The preeminent judge of the second ‘trial,’ the sitting Archbishop of Sens (who at that time outranked the Bishop of Paris) refused to condemn the Talmud. So two years elapsed, between the time of the disputation and the June 1242 public burning of every Talmud in France. Archbishop Cornut of Sens, the powerful dissenter to such violence, had, in the meantime, died.
The point I want to make here is this. No one should condemn a canonized saint for specious, ‘politically correct’ reasons. King Louis IX of France did not hate Jews like Hitler hated Jews. St. Louis was not an anti-Semite, since that term connotes ethnic, racist hatred.
But we can and must clearly condemn King St. Louis IX for the irrational fervor of his piety. The rabbis had made clear and convincing arguments. They had decisively won the Disputation of Paris. But King Louis closed his ears. He failed to recognize the disputation’s clear winner.
Summary of the arguments:
Charge: The Talmud desecrates the names of Jesus and Mary.

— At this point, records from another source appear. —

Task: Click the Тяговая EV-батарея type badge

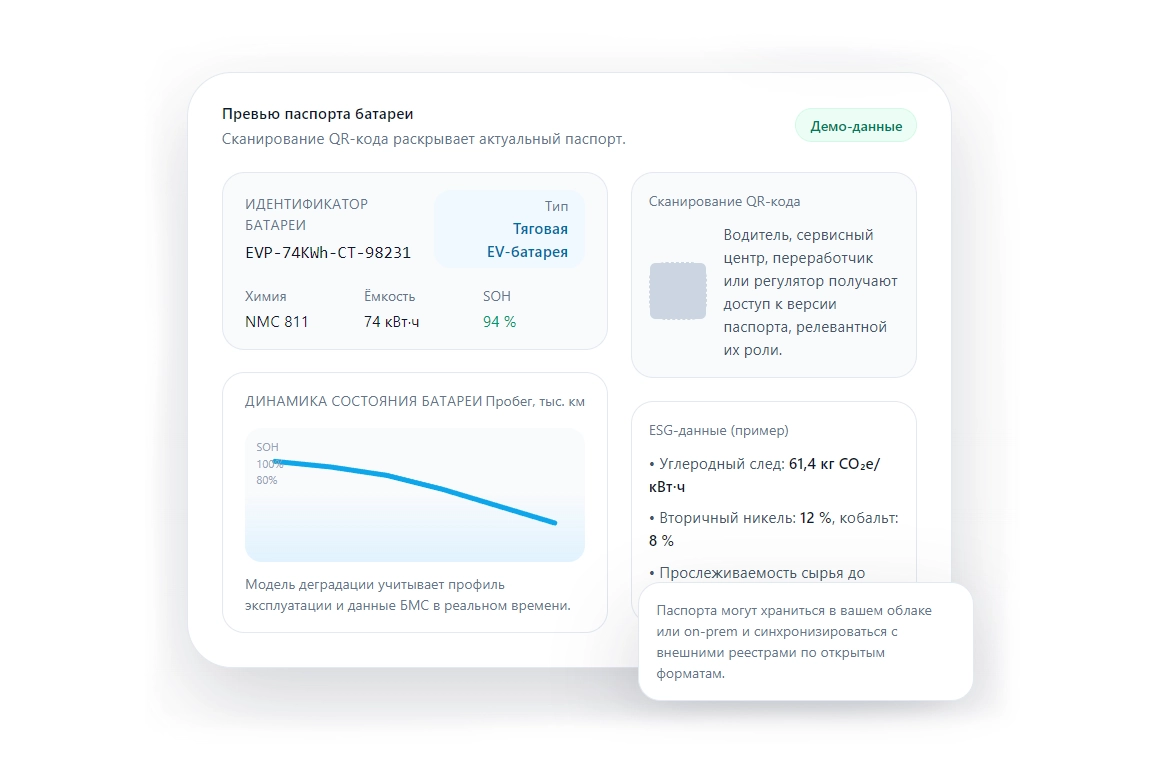Action: coord(510,230)
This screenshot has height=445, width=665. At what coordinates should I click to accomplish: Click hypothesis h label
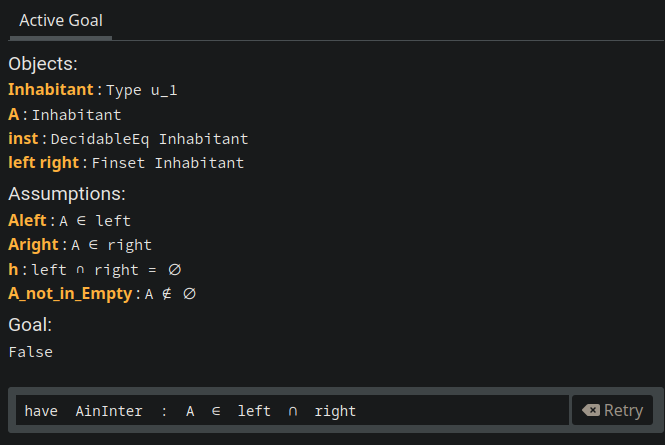[x=13, y=269]
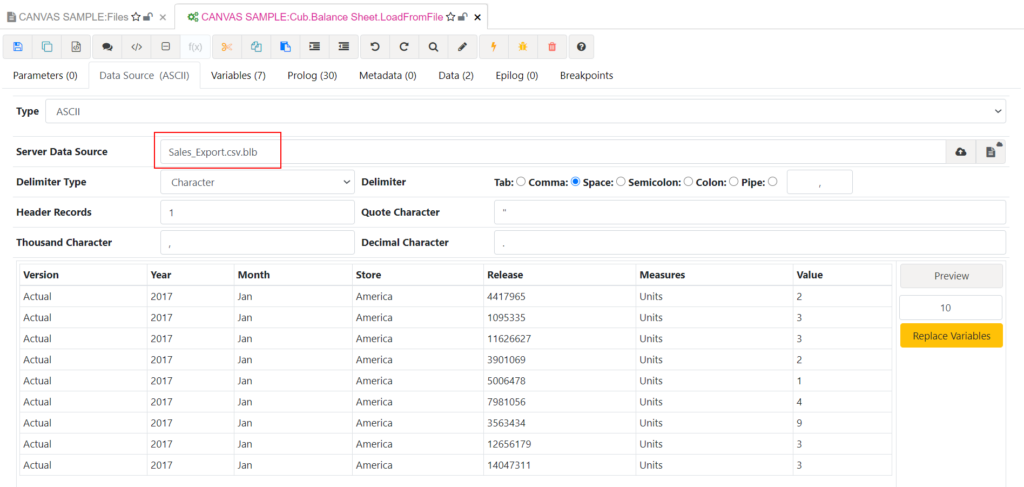
Task: Click the scissors Cut icon
Action: coord(227,47)
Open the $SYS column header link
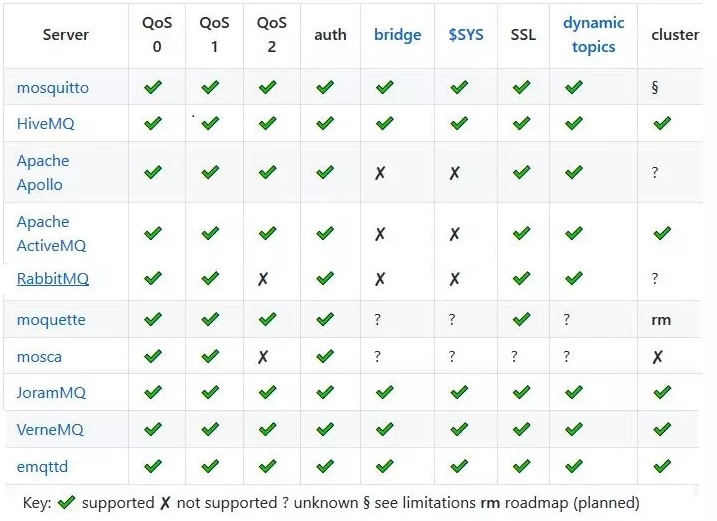The height and width of the screenshot is (521, 717). (x=466, y=35)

Answer: The cited passages do not refer to the Yeshua crucified under Pontius Pilate, nor to the Miryam who gave birth to him. Yeshua and Miryam were common names in Israel for many centuries. Like the name Louis appeared frequently in the annals of France.
Charge: The Talmud denigrates Christians.
Answer: When the Talmud refers to goyim, it means: godless pagans, like the ancient Canaanites. It does not mean Christians.
Jews respect the kindred monotheism of Christians. Just like Christians have respected the kindred monotheism of Jews for centuries.
Charge: The Talmud anthropomorphizes God blasphemously.
Answer: The Talmud does not anthropomorphize God any more than the Old Testament does.
Charge: Jews incorrectly claim that the Talmud contains divine revelation. Such false pretense offends God, Who has in fact revealed Himself truly through the two Testaments.
Christ Himself explicitly condemned the Talmud with this criticism of the Pharisees: “Why do you transgress God’s commandment and make it void for the sake of your traditions, teaching the doctrines and precepts of men?” (Matthew 15:6; Mark 7:8)
Answer: St. Jerome (one of the Fathers of the Church) read the Talmud many centuries ago. He raised no objections to it.
We Jews, studying our Talmud, have co-existed peacefully with you Christians for centuries. The Church has always held that we Jews have a right to practice our religion. What changed?
Further: We distinguish between two categories of writing in the Talmud. The sections we call halakhah contain binding affirmations. The speculative, imaginative sections we call aggadah, and the reader may accept or reject those parts, as the reader sees fit.
Further: How will you succeed in expunging the Talmud from the face of the earth? You have confiscated every copy in France. But copies exist in other countries of Christendom, as yet not confiscated. And even if you confiscated those, more copies remain in Babylonia, Media, Greece, Arabia, and Ethiopia. You will never rid the world of this book, so why try?
We Catholics respect the role of the Church’s magisterium–the living apostolic teaching authority–because we recognize that the books of Scripture do not address every theological or moral problem.
The rabbis in Paris defended the Talmud on the same grounds. The written Torah does not itself resolve every problem, so God established the rabbinate. And the rabbis gave us the Talmud.
Pope Gregory’s successor, Innocent IV, ultimately conceded that the rabbis had won the Paris argument, at least with respect to the final, most-decisive charges.
But, to our shame as Catholics: the French, at King Louis’ order, had already burned every copy of the Talmud in France by then.
We had betrayed our principles. Force cannot compel belief in the Christian mystery. Acts of violence do not foster the spread of the Gospel.
Of course a Christian does not read the Talmud as divine revelation. We respect the wisdom it contains. And we acknowledge that we have no right to burn copies of it.
We owe the one true God, and our Jewish brethren, contrition and penance for what St. Louis ordered in June 1242, after he obtusely misjudged the results of the Disputation of Paris.